• **Activity**
Your answer should be an exact copy of the lines from the one holding "Screen dimensions: 617x455" to the end of the material below, pictures left out.

• **Information given**
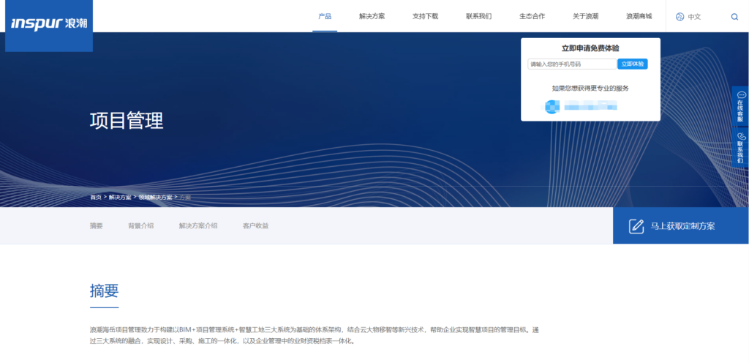749x363 pixels.
Task: Click the blue avatar icon in trial panel
Action: tap(552, 107)
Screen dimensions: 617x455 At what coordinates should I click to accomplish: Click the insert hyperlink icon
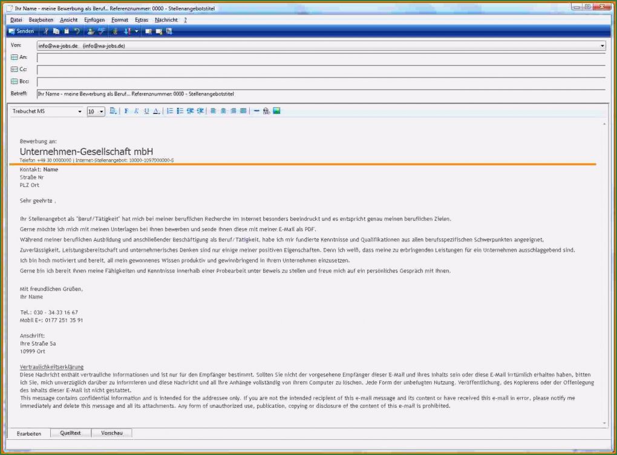pos(266,111)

• **Exercise answer**
Screen dimensions: 617x455 At what coordinates should I click to accomplish: Click the insert hyperlink icon
pos(266,111)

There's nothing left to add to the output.